Floating point representation

The number of bits in the exponents represent the scale/range of numbers we can represent
The number of bits in the mantissa represents the precision of numbers we can represent
Because of the exponent $\times$ fraction format, there is inevitably bigger gaps in between large numbers than smaller numbers
Representation of fp32

Bits assignments, range, and granularity

float32: 1 bit sign, 8 bits exponent, 23 bits mantissa; range: $2^{- 126} \approx 1.8 \times 1 0^{- 38}$ to $2^{127} (1 + (1 - 2^{- 23})) \approx 3.4 \times 1 0^{38}$
bfloat16: 1 bit sign, 8 bits exponent, 7 bits mantissa; range: $2^{- 126} \approx 1.8 \times 1 0^{- 38}$ to $2^{127} (1 + (1 - 2^{- 7})) \approx 3.389 \times 1 0^{38}$ (more range, less granular)
FP16: 1 bit sign, 5 bits exponent, 10 bits mantissa; range: $2^{- 14} \approx 6.1 \times 1 0^{- 5}$ to $2^{15} (1 + (1 - 2^{- 10})) = 65504$ (less range, more granular)
FP8 (E4M3): 1 bit sign, 4 bits exponent, 3 bits mantissa; range: $2^{- 6} = 0.015625$ to $2^{8} (1 + (1 - 2^{- 2})) \approx 448$ .
- *WARNING: E4M3’s dynamic range is extended by not representing infinities and having only one mantissa bit-pattern for NaNs. Greater range achieved is much more useful than supporting multiple encodings for the special values
FP8 (E5M2): 1 bit sign, 5 bits exponent, 2 bits mantissa; range: $2^{- 14} \approx 6.1 \times 1 0^{- 5}$ to $2^{15} (1 + (1 - 2^{- 2})) = 57344$
Converting from fp32 to bfloat16 is easy: the exponent is kept the same and the significand is rounded or truncated from 24 bits to 8; hence overflow and underflow are not possible in the ki conversion.

In bf16, $282 + 1 = 284$
Because of this lack of precision, multiple sums can lead to overlfow in bf16, which wouldn’t happen in fp16 or fp32.

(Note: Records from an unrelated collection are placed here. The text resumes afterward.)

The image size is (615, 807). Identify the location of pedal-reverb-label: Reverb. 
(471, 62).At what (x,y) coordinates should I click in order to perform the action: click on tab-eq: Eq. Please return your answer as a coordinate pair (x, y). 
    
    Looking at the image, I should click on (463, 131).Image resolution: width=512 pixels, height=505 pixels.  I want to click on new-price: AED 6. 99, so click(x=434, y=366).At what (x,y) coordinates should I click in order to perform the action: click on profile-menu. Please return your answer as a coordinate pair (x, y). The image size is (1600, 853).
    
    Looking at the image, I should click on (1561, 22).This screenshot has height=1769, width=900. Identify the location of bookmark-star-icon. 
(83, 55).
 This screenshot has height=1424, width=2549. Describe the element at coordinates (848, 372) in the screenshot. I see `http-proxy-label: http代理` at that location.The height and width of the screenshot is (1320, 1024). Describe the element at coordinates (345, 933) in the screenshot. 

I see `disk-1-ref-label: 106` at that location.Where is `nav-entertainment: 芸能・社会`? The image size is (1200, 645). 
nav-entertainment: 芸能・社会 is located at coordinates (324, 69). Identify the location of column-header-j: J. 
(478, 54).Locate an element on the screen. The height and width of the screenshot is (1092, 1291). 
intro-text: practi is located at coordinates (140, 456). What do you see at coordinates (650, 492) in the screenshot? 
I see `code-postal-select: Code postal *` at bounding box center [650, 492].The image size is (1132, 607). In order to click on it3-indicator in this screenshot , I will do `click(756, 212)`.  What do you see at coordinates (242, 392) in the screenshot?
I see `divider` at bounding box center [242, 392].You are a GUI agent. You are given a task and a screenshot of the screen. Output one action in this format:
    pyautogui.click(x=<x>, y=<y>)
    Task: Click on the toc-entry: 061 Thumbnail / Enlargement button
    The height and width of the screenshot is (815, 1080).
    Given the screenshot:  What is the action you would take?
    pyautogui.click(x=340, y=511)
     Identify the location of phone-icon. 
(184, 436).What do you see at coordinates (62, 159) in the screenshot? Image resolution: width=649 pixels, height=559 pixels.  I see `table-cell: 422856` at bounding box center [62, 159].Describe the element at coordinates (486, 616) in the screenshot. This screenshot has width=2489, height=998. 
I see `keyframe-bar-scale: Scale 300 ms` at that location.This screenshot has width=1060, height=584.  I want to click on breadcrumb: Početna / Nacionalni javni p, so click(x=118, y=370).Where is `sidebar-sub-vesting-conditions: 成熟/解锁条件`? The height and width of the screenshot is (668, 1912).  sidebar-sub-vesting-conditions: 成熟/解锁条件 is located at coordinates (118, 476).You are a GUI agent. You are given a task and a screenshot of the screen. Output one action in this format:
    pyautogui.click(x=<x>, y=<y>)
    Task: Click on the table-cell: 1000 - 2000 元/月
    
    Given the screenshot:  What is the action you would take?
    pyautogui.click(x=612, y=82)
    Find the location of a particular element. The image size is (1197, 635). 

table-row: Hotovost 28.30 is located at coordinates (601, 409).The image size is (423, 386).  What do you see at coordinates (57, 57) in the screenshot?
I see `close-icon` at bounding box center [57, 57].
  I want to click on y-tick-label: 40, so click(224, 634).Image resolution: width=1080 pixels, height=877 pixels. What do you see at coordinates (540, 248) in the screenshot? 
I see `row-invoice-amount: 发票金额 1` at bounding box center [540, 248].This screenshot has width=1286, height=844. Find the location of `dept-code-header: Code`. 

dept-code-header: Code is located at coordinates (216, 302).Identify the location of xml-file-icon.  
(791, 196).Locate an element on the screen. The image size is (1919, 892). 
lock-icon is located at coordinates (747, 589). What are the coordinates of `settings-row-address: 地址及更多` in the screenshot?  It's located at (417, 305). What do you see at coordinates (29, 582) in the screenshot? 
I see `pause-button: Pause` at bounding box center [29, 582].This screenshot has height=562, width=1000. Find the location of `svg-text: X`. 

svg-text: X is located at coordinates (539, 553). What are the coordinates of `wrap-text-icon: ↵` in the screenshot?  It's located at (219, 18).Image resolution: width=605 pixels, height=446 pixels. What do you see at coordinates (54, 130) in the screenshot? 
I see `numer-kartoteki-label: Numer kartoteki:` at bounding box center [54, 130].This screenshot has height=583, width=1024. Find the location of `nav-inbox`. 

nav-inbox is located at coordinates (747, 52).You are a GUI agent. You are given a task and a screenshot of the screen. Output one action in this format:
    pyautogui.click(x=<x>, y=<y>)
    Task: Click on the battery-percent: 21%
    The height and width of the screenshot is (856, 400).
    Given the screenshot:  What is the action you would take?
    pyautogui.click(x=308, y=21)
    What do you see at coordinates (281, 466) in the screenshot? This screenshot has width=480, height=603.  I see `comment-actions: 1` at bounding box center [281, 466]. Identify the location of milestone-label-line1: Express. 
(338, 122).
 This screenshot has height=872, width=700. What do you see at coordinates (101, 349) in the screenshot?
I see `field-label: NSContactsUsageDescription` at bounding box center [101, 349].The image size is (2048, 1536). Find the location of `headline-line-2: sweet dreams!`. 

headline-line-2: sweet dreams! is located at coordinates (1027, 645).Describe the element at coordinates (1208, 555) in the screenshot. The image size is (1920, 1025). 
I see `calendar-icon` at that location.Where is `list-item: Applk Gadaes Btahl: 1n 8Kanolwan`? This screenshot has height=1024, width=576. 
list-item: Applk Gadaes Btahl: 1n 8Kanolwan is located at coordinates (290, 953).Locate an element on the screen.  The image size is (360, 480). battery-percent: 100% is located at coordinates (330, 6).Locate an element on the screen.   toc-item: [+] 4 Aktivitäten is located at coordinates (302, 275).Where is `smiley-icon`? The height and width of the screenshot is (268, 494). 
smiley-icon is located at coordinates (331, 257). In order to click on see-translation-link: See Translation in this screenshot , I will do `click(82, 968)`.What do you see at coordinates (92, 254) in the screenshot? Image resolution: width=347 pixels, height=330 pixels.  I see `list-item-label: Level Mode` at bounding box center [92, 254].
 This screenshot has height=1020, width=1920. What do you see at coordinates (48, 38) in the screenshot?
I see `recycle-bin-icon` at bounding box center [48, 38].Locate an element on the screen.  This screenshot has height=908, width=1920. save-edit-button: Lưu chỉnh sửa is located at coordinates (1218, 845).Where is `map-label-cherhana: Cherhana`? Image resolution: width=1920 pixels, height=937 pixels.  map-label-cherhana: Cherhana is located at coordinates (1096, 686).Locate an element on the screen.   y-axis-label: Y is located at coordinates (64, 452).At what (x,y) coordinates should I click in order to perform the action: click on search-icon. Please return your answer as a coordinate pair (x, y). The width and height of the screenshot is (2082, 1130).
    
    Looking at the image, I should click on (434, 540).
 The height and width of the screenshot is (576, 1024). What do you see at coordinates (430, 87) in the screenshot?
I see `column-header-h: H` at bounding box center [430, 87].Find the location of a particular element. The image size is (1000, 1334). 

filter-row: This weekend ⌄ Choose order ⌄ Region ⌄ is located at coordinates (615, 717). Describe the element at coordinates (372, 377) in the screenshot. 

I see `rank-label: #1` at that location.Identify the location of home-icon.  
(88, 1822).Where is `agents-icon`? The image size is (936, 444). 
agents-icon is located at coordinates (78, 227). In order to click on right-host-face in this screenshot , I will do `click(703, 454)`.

$S$ = sign bit, $E$ = exponent bits, $M$ = fraction or mantissa bits
Value = $(- 1)^{S} \times 2^{E - exponent bias} \times (1. M)$ (in most cases, special values apply e.g. zero and infinity)
exponent bias = $2^{E - 1} - 1$

To adequately represent values below 1, the exponent is encoded using an offset-binary representation, with the offset usually equal to $2^{E - 1} - 1$ (middle of the representable range), also called exponent bias. Equal to 127 for fp32 and 15 for fp16.
$E_{e ff ec t i v e} = E - exponent bias$
For fp16,
- Exponent bias = $0111 1_{2}$ =15
- $E_{min} = 0000 1_{2} - 0111 1_{2} = - 14$
- $E_{ma x} = 1111 0_{2} - 0111 1_{2} = 15$
- $E = 0000 0_{2}$ and $E = 1111 1_{2}$ are special cases.
  - When using $E = 0000 0_{2}$ , we go into SUBNORMAL REGIME and the equation changes, the smallest positive value in this regime is $2^{- 14} \times (0 + 2^{- 10}) = 2^{- 24} \approx 5.96 \times 1 0^{- 8}$
- Thus, the minimum positive normal value is $2^{- 14} \approx 6.1 \times 1 0^{- 5}$
- The maximum positive normal value (excluding infinity) is $2^{15} \times (1 + \frac{1023}{1024}) = 65504$

When training in fp16, Maximum normalized value is 65,504 and minimum normalized is 2-14= ~6.10e-5. We need to prevent underflow!
AMP/fp16 may not work for every model! For example, most bf16-pretrained models cannot operate in the fp16 numerical range of max 65504 and will cause gradients to overflow instead of underflow. In this case, the scale factor may decrease under 1 as an attempt to bring gradients to a number representable in the fp16 dynamic range. While one may expect the scale to always be above 1, our GradScaler does NOT make this guarantee to maintain performance.
Loss scaling to shift gradient values in representable range of fp16
- 1. Maintain a primary copy of weights in FP32.
1. For each iteration:
  1. Make an FP16 copy of the weights.
  2. Forward propagation (FP16 weights and activations).
  3. Multiply the resulting loss with the scaling factor S.
  4. Backward propagation (FP16 weights, activations, and their gradients).
  5. Multiply the weight gradient with 1/S.
  6. Complete the weight update (including gradient clipping, etc.).